TextKGCData: Textual Knowledge Graph Data Toolkit¶
This package provides tools for downloading, processing, and standardizing knowledge graph data with textual descriptions. It includes SimKGC-compatible preprocessing for WN18RR, FB15k-237, and Wikidata5M datasets.
Getting Started¶
Add to Your Git Project¶
git submodule add https://github.com/TJ-coding/TextKGCData.git packages/text-kgc-data
Installation¶
pip install git+https://github.com/TJ-coding/TextKGCData.git@master#subdirectory=text_kgc_data_proj
Command Line Usage¶
Download¶
All operations are available via the CLI:
text-kgc [DATASET] [COMMAND] [OPTIONS]
Batch Operations (Recommended)¶
Download and Process All Datasets:
# Complete pipeline - downloads and processes all datasets
text-kgc download-and-process-all
# Or run separately:
text-kgc download-all # Downloads all datasets
text-kgc process-all # Processes all datasets
Supported Datasets and Commands¶
WN18RR Dataset:
# Download WN18RR dataset
text-kgc wn18rr download data/raw/wn18rr
# Process with SimKGC compatibility
text-kgc wn18rr process data/raw/wn18rr data/standardised/wn18rr
FB15k-237 Dataset:
# Download FB15k-237 dataset
text-kgc fb15k237 download data/raw/fb15k237
# Process with SimKGC compatibility
text-kgc fb15k237 process data/raw/fb15k237 data/standardised/fb15k237
Wikidata5M Dataset:
# Download transductive variant
text-kgc wikidata5m download-transductive data/raw/wikidata5m-transductive
# Download inductive variant
text-kgc wikidata5m download-inductive data/raw/wikidata5m-inductive
# Process transductive variant
text-kgc wikidata5m process-transductive data/raw/wikidata5m-transductive data/standardised/wikidata5m-transductive
# Process inductive variant
text-kgc wikidata5m process-inductive data/raw/wikidata5m-inductive data/standardised/wikidata5m-inductive
Python API¶
Load processed knowledge graph files:
from text_kgc_data.io import load_standardized_kg
# Load all standardized data at once
kg_data = load_standardized_kg("data/standardised/wn18rr")
# Access the loaded data
entity_id2name = kg_data['entities'] # Entity ID -> name mappings
entity_id2description = kg_data['descriptions'] # Entity ID -> description mappings
relation_id2name = kg_data['relations'] # Relation ID -> name mappings
Or load individual files:
from text_kgc_data.io import load_json
# Load individual files manually
entity_id2name = load_json("data/standardised/<dataset>/entity_id2name.json")

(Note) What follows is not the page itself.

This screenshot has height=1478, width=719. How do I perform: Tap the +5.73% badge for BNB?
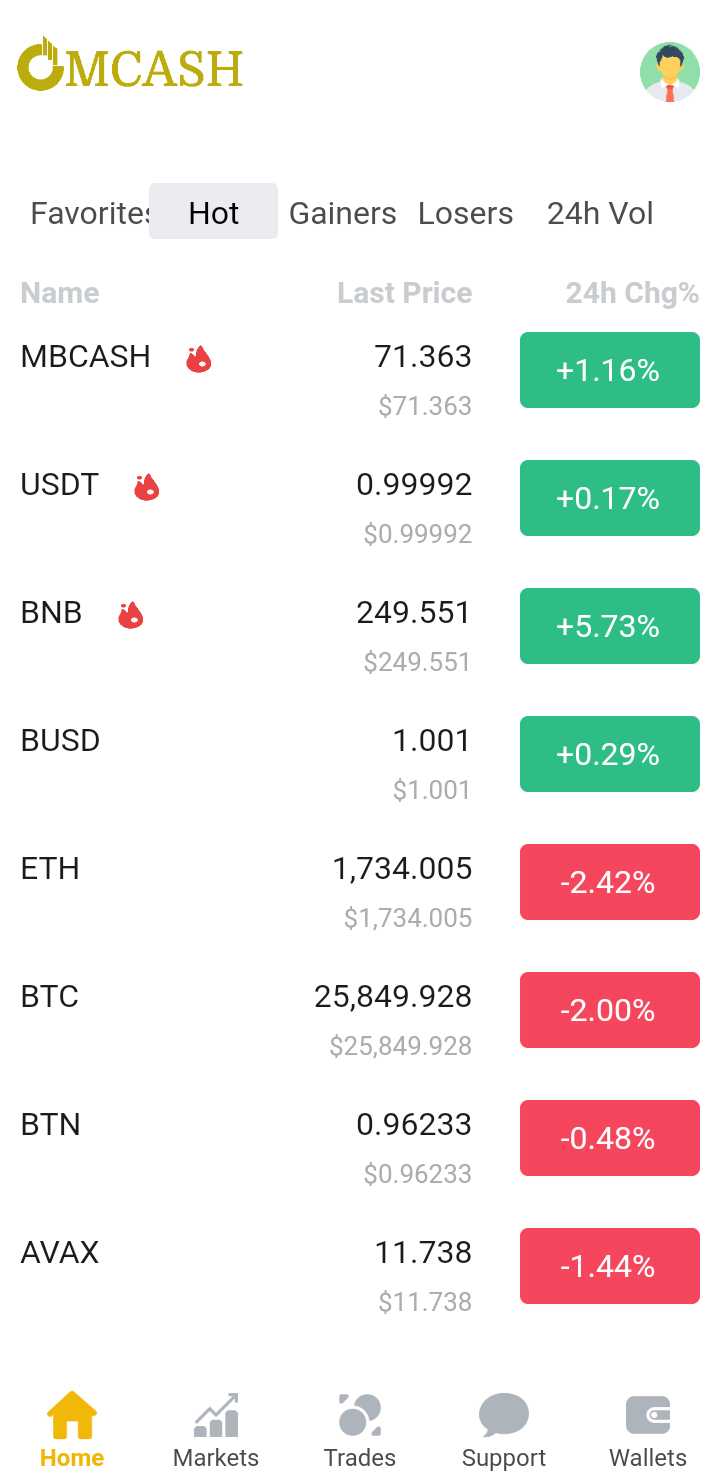click(x=610, y=626)
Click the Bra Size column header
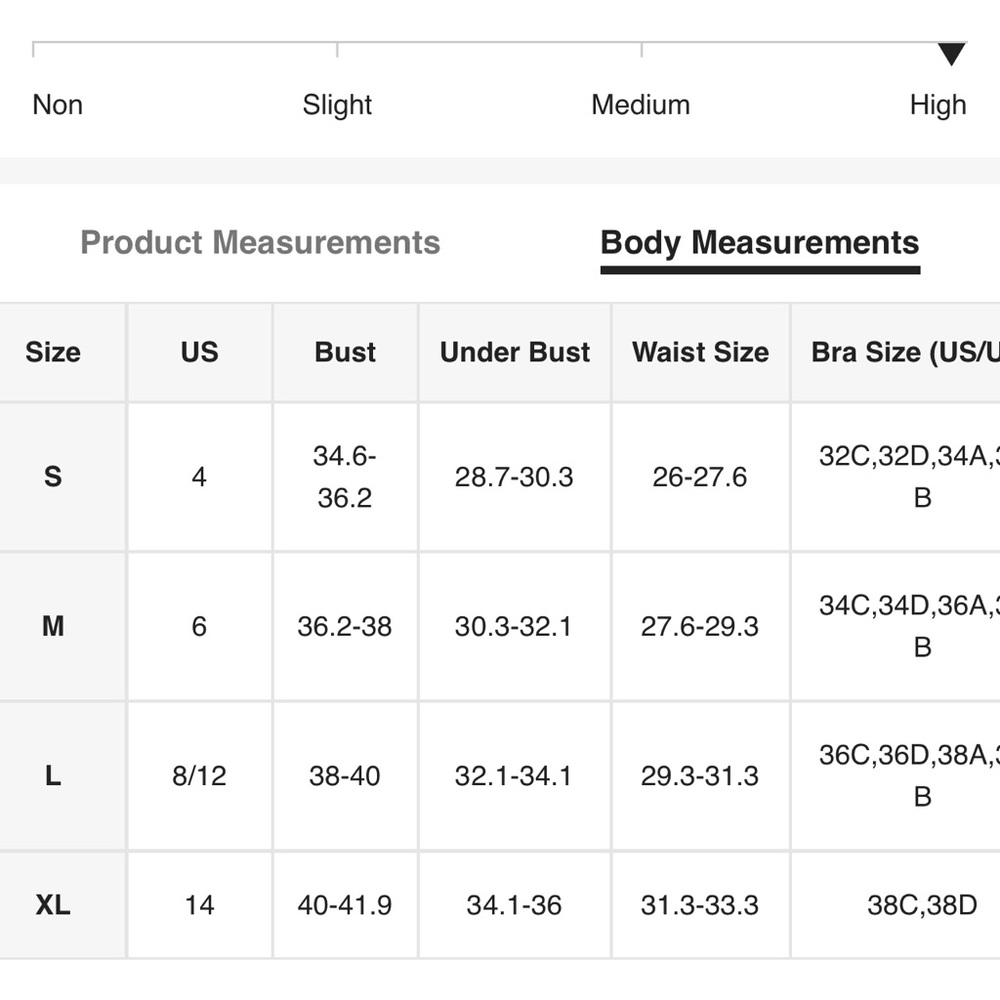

entity_id2description = load_json("data/standardised/<dataset>/entity_id2description.json")
relation_id2name = load_json("data/standardised/<dataset>/relation_id2name.json")
Use the truncation utilities directly:
from text_kgc_data.truncation import truncate_descriptions, get_truncation_limit
# Dataset-aware truncation
entity_descs = truncate_descriptions(
entity_descriptions,
dataset='wn18rr',
content_type='entity'
)
# Check truncation limits
limit = get_truncation_limit('fb15k237', 'relation') # Returns 10
Key Features¶
- SimKGC Compatible: Identical preprocessing to SimKGC paper implementation
- Dataset-Aware Truncation: Automatic word limits per dataset (WN18RR: 50/30, FB15k-237: 50/10, Wikidata5M: 50/30)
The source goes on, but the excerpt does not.